New study pokes holes in Uganda’s refugee policy

Thursday October 18 2018

Congolese refugees board trucks at Sebagoro

Congolese refugees board trucks at Sebagoro landing site. 

By FRANKLIN DRAKU

Kampala. A new study by International Refugee Rights Initiative (IRRI) has picked faults with Uganda’s celebrated refugee policy, citing what it calls hurdles and gaps between rhetoric and reality in the policy.
The policy paper, titled ‘Uganda’s refugee policies: the history, the politics, the way forward’, says: “As the world looks to Uganda for best practices in refugee policy, it is vital to understand the gaps between rhetoric and reality, and the pitfalls of Uganda’s policy.”
“There is a danger that the promotion of progressive refugee policies becomes more rhetoric than reality, creating a smoke-screen that squeezes out meaningful discussion about robust alternatives. Policy-making has come at the expense of real qualitative change on the ground,” the paper adds.
The report, which was released yesterday by IRRI from its Ntinda offices in Kampala, also says refugees in urban areas continue to be excluded from any support, including aid provision, due to an ongoing focus on refugee settlements.
Ms Lucy Hovil, a senior researcher at IRRI, and author of the paper, said: “There has been a tendency to idealise Uganda’s refugee response, while there is another side to the story.

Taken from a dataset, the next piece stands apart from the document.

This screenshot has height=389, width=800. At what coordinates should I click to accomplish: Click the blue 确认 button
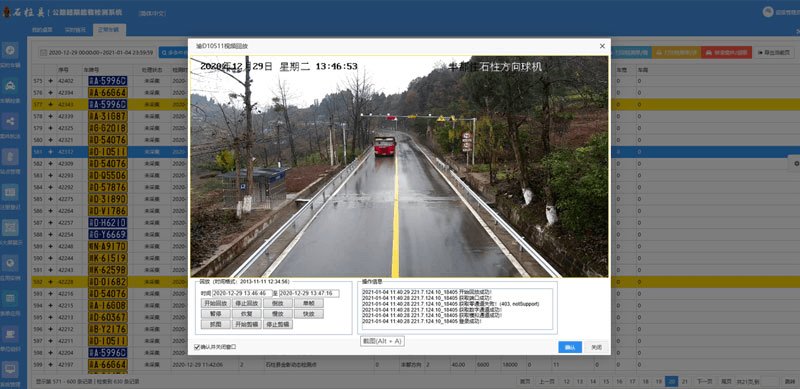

The intention of this paper is not to belittle the progress made by Uganda but to ensure there is a robust critique to enable it to become much better.”
The paper also says local integration and access to citizenship have been virtually abandoned, leaving voluntary repatriation as the only solution on the table.
“Given the protracted crises in South Sudan and Democratic Republic of Congo, this remains unrealistic,” the report notes.
It further states that host communities remain unheard, with policy conversations largely taking place in Kampala and Geneva.

Financial commitment
The report says many Ugandans and refugees have neither the economic resources nor sufficient political leverage to influence the policies meant to benefit them.
The crisis of refugee influx into Uganda unfolded at the same time as the UN adopted the New York Declaration for Refugees and Migrants, and states committed to implement a Comprehensive Refugee Response Framework. Uganda then seized the opportunity and adopted its own strategy to implement these principles.
The policy paper urges donors to deliver on their promise of financial support.
It also recommends that repatriation cannot remain the only serious option on the table. The report recommends renewed discussion on local integration with Uganda communities and a dramatic increase in resettlement to wealthier states across the globe.
“Local communities hosting refugees must be consulted and their voices incorporated in a more meaningful and systematic way, if tensions within and between communities are to be avoided,” the report recommends.
It also says in order to enhance refugee self-reliance, the myth of the ‘local settlement’ needs to be debunked.